Close to half of the material contained in the autobiography has never been published before, and readers have the Mark Twain Project (of the University of California, Berkeley) to thank for making it available now. The previously published material has been published several times in the past, but always in an abridged form guaranteed not to offend. But even the unrestricted version of Twain’s manuscripts is not what readers have come to expect from an autobiography.
Rather than tell the story of his life in chronological order, Twain decided early on that he would dictate his thoughts to a stenographer as they occurred to him – regardless of where they might fit into the story of his life. And, because he wanted them published in the order that he dictated them, reading the two books is more like having a conversation with Twain than anything else. It is as if the man were sitting across the room and telling random stories from his life as they cross his mind.
And what stories they are! They range all the way from his thoughts on rather trivial newspaper stories that may have caught his eye over breakfast to wonderful remembrances of things that happened in the first decade or two of his life. We learn of the villains in Twain’s world, some of whom personally crippled him with huge financial losses and scams, and others who were simply the villains of their times, men like Jay Gould and Belgium’s King Leopold II. We learn much about his brother, a man full of dreams but without the ability to make any of them come true. And most touchingly, Twain shares his deep love for Susy, the daughter who was snatched from the family so suddenly, by quoting liberally from the biography she wrote about her father. (My own favorite sections of the book deal with Twain’s relationship with the U.S. Grant family and publication of the former president’s memoirs.)

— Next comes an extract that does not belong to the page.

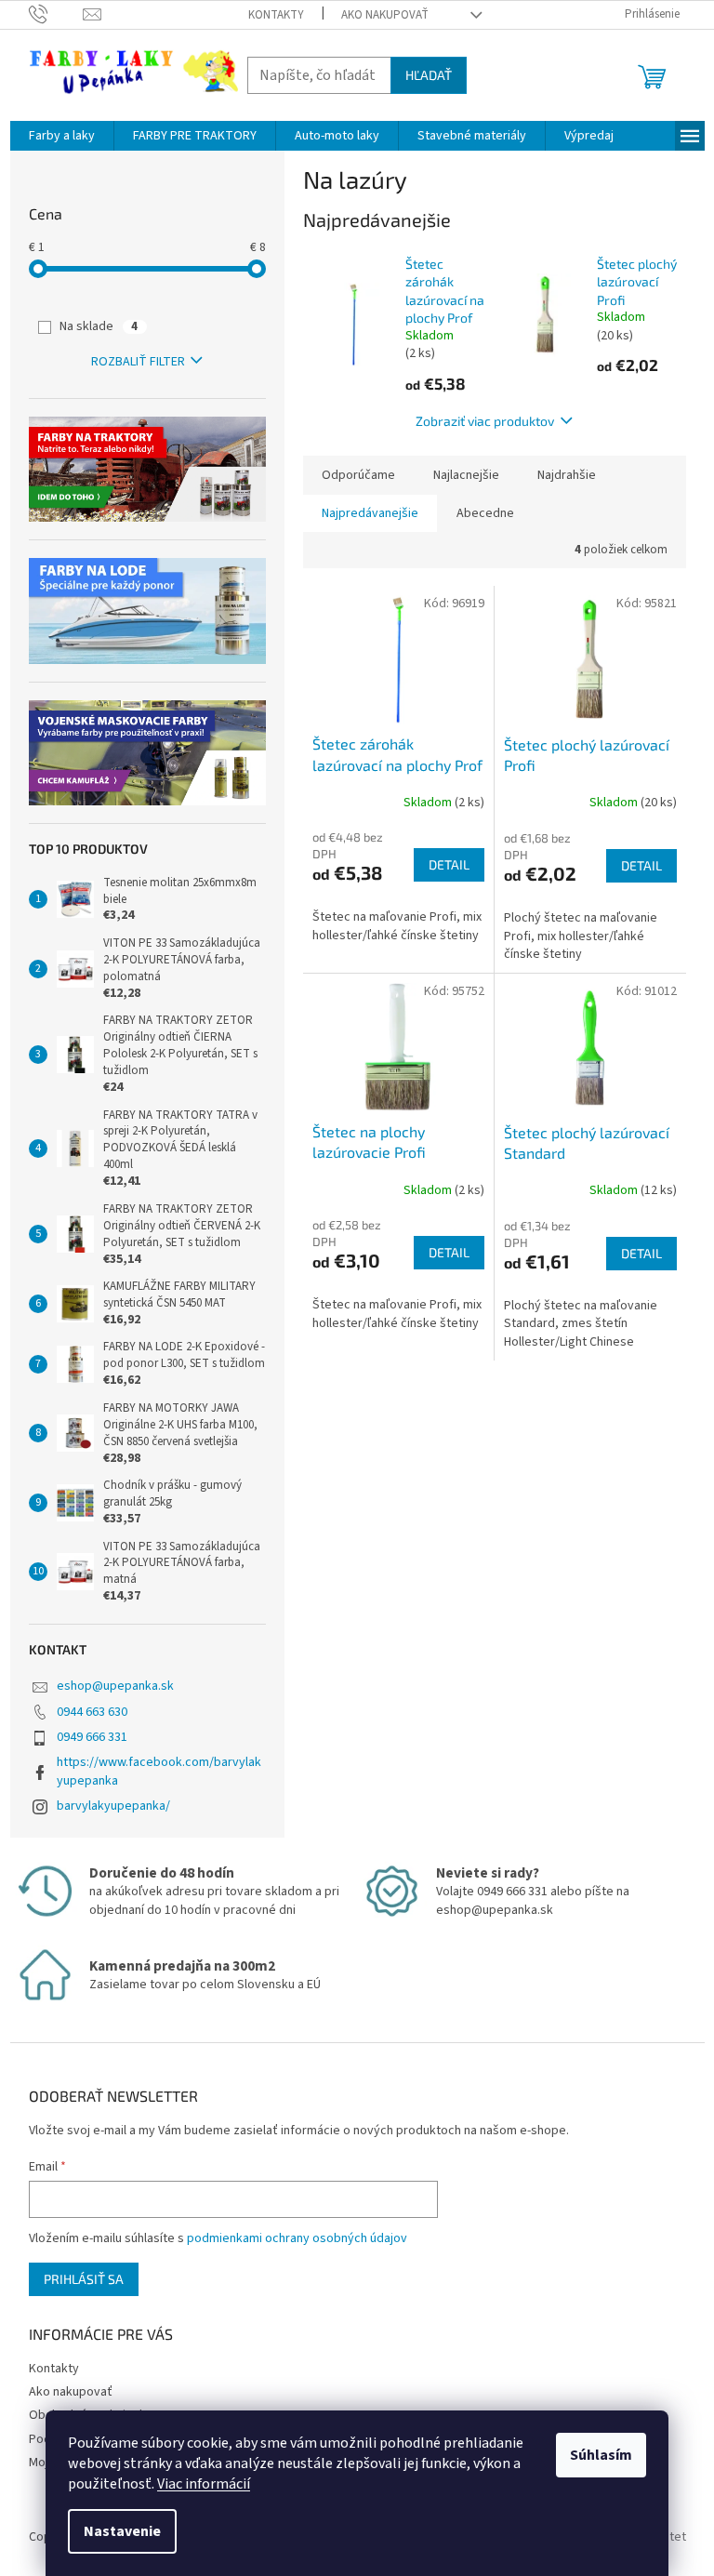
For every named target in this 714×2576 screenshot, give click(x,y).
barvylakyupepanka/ (113, 1806)
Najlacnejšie (466, 475)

Twain, though, never passes up the opportunity for a little personal vengeance. As he often reminds his readers, he is speaking from the grave now, so what does he care about offending anyone? He just wants to set the record straight – at least as he sees that record. So rather unfortunately, the reader will have to wade through what seems like countless pages about the copyright laws of the day and biting commentary about an Italian landlady who drove Twain nuts for several months.
Intimidating as the two books may first appear to be, the author’s charm and rascality make reading them a pleasure that Twain fans will not want to miss.